As long as we have had platformers there has been some limits placed on how many times the player can miss his jumps and fall in to the abyss until he is presented with a Game Over screen. In the early platformers like Super Mario Bros this strict limitation made sense, their short length made it a necessity. With the next generation of platformers like Super Mario World, levels were instead too plentiful to force the player to start over from level 1-1 if he was bitten by a Piranha Plant one too many times. So the player was allowed to save his game at some select locations, for example after finding that well hidden exit in those all too confusing Ghost Houses.

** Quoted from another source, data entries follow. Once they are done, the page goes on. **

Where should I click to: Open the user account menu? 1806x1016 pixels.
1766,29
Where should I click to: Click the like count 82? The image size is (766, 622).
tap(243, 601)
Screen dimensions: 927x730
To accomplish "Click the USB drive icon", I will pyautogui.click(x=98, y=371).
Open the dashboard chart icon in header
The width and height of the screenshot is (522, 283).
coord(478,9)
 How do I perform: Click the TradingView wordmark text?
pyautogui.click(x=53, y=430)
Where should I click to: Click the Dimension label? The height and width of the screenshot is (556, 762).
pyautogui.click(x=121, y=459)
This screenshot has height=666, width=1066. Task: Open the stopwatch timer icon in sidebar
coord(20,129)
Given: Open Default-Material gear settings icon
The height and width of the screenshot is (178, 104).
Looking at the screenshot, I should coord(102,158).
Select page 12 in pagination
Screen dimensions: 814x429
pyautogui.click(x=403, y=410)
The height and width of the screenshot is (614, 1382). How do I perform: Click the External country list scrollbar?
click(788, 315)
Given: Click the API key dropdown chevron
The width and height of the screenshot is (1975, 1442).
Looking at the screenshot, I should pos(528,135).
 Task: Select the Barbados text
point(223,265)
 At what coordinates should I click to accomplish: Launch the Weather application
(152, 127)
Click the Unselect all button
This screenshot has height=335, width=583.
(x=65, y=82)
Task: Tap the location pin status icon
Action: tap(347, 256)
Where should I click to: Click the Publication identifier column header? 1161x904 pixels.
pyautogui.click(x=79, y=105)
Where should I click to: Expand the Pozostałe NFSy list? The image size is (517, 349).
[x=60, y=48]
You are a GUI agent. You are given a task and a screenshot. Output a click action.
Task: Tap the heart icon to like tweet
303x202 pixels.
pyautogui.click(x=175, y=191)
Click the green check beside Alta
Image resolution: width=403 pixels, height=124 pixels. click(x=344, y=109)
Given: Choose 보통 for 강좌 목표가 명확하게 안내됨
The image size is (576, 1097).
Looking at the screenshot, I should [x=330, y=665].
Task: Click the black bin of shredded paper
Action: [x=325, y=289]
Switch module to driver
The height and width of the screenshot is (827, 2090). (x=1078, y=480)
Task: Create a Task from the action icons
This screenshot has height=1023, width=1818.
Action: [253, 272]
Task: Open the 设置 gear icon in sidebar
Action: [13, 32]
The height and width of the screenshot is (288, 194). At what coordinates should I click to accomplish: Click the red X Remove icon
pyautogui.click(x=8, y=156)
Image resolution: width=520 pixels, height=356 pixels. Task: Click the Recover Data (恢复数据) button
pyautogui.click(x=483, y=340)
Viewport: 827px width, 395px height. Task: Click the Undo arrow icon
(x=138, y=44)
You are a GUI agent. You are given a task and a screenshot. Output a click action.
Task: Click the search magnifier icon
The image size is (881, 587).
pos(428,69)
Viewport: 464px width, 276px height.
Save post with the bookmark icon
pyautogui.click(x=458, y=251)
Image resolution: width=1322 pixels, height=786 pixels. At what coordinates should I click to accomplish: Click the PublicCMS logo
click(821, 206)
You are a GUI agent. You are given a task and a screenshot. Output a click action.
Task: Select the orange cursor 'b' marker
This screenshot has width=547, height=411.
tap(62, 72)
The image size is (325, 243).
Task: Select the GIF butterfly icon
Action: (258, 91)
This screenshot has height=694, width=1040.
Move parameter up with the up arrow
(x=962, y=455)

After playing a fair bit of Rayman Origins I have come to feel that this half step was a bit too conservative; there is in fact no need for lives at all in today platformers. Rayman Origins has a system where the player is allowed to respawn at the latest checkpoint as many times as necessary to beat the level, there is simply no concept of lives at all in the game. The surprising thing is that this works perfectly fine and takes nothing away from the experience. One could argue that this would make the game less challenging, but it is a cheap way to turn up the difficulty.
In many ways limiting the number of tries the player is restricted to forces the developers to turn down the difficulty. With a system without such restrictions some truly difficult near impossible scenarios can be designed, since the player will be allowed as many tries as needed to master them. This is a type of difficulty that is better fitted to platformers. They are not meant to offer a survival horror like experience where the player fears death, but one where the player feel totally bad ass for having pulled off some super tricky jumps sequence. I can't help to wonder if Super Mario World and many of its contemporaries from that golden age of platformers would have been more enjoyable with a system more like that of Rayman Origins.